* YOUR GOAL:
Read through the entries below and copy each line where "will" turns up.

(Saved entries)
===============
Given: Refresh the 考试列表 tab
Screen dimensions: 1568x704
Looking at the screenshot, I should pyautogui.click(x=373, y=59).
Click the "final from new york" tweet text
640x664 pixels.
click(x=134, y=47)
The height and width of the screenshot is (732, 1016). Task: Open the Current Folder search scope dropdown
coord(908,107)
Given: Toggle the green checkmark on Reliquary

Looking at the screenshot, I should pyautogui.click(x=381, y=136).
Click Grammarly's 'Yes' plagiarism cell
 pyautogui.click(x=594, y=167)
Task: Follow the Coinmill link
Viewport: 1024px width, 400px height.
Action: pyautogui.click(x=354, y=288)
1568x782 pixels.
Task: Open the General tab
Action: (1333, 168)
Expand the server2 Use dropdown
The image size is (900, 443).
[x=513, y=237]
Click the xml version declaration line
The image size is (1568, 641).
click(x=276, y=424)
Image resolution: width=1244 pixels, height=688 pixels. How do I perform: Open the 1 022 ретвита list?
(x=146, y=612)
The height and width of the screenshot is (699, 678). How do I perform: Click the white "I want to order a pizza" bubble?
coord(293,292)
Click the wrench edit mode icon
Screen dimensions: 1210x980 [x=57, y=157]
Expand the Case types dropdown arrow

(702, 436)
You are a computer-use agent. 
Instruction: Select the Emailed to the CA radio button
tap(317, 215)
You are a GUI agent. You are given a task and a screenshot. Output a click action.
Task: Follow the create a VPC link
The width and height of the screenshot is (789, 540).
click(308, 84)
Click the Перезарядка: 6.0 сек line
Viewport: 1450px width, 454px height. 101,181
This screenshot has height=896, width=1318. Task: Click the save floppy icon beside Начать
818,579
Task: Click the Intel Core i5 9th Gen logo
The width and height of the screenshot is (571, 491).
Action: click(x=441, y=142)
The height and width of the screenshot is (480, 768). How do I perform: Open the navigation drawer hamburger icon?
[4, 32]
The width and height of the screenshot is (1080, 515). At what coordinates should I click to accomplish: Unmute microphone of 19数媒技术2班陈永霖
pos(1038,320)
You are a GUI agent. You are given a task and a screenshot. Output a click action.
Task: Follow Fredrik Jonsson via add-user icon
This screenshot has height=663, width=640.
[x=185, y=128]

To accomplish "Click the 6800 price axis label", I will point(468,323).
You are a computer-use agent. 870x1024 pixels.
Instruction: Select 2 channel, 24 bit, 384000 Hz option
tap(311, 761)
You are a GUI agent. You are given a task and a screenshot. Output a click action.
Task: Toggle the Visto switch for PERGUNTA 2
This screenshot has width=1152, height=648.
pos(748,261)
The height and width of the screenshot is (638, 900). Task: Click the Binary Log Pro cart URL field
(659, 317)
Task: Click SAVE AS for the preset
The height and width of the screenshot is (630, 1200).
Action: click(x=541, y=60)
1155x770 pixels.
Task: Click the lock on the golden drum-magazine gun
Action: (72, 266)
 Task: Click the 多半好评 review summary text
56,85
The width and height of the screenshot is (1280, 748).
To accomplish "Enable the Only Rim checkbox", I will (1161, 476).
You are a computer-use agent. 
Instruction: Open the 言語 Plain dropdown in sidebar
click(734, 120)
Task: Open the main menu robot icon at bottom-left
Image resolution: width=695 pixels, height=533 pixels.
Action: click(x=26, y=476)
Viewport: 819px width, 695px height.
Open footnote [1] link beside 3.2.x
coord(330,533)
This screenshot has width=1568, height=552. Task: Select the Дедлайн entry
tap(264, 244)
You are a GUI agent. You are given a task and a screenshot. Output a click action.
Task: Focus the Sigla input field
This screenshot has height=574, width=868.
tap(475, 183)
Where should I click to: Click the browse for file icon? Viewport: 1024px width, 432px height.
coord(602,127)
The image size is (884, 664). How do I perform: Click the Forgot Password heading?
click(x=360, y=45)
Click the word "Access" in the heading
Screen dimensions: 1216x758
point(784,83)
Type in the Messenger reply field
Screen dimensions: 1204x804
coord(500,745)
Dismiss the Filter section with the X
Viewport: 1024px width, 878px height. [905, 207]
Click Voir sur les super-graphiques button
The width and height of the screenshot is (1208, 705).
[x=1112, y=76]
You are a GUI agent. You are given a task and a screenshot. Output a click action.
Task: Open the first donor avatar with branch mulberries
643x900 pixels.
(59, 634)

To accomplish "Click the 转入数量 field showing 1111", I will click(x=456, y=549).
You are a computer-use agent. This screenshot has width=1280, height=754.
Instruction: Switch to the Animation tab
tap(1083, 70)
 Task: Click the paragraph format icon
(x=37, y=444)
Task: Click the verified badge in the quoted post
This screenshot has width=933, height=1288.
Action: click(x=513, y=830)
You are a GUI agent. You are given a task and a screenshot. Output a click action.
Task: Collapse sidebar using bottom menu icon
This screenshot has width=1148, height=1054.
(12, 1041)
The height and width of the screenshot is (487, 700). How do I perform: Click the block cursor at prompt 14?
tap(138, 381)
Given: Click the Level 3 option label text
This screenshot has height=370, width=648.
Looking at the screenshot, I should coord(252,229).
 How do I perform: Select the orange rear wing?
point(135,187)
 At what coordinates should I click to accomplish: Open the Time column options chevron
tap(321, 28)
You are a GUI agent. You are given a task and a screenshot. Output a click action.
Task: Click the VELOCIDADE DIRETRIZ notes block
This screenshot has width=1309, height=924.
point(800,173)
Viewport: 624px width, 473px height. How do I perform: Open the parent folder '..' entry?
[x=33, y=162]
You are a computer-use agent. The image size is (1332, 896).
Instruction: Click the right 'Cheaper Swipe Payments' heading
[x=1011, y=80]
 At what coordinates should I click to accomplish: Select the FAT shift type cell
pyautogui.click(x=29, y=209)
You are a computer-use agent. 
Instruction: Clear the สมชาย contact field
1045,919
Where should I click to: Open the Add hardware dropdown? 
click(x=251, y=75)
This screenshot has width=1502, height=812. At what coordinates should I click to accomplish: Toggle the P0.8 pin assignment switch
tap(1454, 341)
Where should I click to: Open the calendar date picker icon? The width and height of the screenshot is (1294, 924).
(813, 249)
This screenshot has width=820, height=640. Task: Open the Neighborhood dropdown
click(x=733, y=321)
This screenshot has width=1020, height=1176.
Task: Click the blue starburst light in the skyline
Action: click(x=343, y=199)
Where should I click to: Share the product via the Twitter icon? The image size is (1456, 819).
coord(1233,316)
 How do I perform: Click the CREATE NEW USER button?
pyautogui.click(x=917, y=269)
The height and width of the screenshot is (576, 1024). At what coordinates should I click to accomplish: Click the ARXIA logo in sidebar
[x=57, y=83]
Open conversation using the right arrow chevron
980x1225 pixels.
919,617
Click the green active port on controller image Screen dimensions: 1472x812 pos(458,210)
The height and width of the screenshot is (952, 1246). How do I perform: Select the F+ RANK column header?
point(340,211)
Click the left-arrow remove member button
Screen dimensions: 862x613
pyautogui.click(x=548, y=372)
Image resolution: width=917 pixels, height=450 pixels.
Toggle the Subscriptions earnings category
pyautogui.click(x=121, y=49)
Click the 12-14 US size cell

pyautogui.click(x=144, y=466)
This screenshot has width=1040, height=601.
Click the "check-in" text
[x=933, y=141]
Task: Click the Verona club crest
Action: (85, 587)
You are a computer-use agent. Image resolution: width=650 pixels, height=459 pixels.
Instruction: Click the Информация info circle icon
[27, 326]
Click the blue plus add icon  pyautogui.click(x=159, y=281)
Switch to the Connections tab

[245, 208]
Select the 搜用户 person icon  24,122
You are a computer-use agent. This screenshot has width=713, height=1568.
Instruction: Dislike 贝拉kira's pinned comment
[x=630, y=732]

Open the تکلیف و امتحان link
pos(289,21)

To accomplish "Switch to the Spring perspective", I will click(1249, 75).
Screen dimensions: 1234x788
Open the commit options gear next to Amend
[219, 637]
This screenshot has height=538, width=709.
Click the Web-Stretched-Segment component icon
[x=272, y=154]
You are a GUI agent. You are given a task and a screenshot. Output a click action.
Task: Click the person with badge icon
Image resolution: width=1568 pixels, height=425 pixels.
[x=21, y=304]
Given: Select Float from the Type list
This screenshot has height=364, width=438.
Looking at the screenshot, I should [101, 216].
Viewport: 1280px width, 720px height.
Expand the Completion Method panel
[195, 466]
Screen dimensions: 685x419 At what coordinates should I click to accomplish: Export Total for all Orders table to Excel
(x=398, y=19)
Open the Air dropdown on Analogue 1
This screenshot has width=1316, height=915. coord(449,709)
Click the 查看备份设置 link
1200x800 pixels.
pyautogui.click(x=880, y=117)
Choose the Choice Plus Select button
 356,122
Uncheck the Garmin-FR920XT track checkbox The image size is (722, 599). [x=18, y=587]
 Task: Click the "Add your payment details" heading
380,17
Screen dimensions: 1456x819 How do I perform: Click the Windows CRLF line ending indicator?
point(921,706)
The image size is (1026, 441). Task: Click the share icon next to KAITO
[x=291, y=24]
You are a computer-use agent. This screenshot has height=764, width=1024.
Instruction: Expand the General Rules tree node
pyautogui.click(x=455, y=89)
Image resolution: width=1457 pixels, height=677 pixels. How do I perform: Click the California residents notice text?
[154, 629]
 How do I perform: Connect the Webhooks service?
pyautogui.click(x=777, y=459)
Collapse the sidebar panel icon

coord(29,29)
===============
* ANSWER TO THIS TASK:
To accomplish "Click the 6800 price axis label", I will point(468,323).
To accomplish "Enable the Only Rim checkbox", I will (1161, 476).
To accomplish "Click the 转入数量 field showing 1111", I will click(x=456, y=549).
To accomplish "Switch to the Spring perspective", I will click(1249, 75).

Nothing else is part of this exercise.